Fish In the Dark is the new comedy written by Larry David, the creator and star of HBO's "Curb Your Enthusiasm" and co-creator of "Seinfeld." Fish In the Dark is directed by Anna D. Shapiro and marks Tony-winner Jason Alexander's Broadway return and features Jayne Houdyshell, Jake Cannavale, Jonny Orsini, Rosie Perez, and Jerry Adler.
Fish In the Dark may be new, but its comic ingredients are classically aged: horny, old ladies, greedy relatives, philandering dads, luscious blonds and preposterous deceptions...David's contribution is mainly to be himself, the Everyputz he played on Curb Your Enthusiasm: cheerfully cynical, blithely petty and amazed that anyone should be offended by his honesty...Anna D. Shapiro stages the hybrid sitcom-farce for maximum shine, and the mix of seasoned actors with David's breezy script (about three TV episodes' worth of plot windup) results in a night of huge, rolling laughs. Many of them come from David's idiosyncratic presence. He may lack subtlety or wit but makes up for it in indignant bluster and humor that sidles slyly to the edge of bad taste...David is broad and hammy amid stage pros, but that's part of his gruff, goofy charm.

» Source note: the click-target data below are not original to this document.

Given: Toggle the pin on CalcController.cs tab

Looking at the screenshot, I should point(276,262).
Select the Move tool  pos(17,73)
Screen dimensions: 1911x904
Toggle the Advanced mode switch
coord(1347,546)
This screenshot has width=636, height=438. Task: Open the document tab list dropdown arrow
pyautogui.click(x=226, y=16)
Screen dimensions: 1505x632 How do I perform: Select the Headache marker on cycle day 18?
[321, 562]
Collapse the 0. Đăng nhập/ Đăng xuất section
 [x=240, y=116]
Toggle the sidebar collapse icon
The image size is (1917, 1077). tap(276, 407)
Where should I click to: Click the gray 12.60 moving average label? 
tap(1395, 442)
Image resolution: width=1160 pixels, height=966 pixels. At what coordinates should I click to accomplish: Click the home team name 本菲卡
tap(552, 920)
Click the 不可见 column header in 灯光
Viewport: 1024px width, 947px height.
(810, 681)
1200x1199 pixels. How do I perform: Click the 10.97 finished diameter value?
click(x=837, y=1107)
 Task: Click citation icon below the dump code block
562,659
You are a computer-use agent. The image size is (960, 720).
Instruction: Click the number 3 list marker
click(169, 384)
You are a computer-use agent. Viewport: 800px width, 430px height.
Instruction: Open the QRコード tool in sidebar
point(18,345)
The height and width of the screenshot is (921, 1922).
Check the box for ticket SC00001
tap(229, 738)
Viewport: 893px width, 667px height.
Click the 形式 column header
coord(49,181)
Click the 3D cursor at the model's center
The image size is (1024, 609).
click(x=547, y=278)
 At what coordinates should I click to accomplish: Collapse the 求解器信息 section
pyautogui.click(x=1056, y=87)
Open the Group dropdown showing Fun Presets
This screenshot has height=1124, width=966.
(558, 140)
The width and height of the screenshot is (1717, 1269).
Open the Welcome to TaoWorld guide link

So here we have Larry David and Fish in the Dark, at the Cort Theatre. And it turns out the thing is an absurdistly daffy laff fest...Mr. David is once again playing himself in Fish in the Dark. Can he really by as objectionably cantankerous a being as the one he draws for us? Standing on the stage of the Cort, he sneers at his audience like a cartoon caricature of a bespectacled turtle cautiously sticking his head out of his shell only to find a smiley-faced insurance salesman; one suspects that underneath the persona, though, he is just an old teddy bear...The whole thing is in excessively poor taste, which students of the Mel Brooks school of etiquette know can make for high-grade hilarity...While the new play draws the same sort of high-octane laughter as the fabled Neil Simon comedies of yesteryear, it is closer in style to Herb Gardner's A Thousand Clowns or Murray Schisgal's Luv. They don't write plays like these anymore, no; but Fish in the Dark is the modern-day equivalent...Art it ain't; Fish in the Dark isn't O'Neill, or even O. Neil Simon. But it's funny, and it's boffo.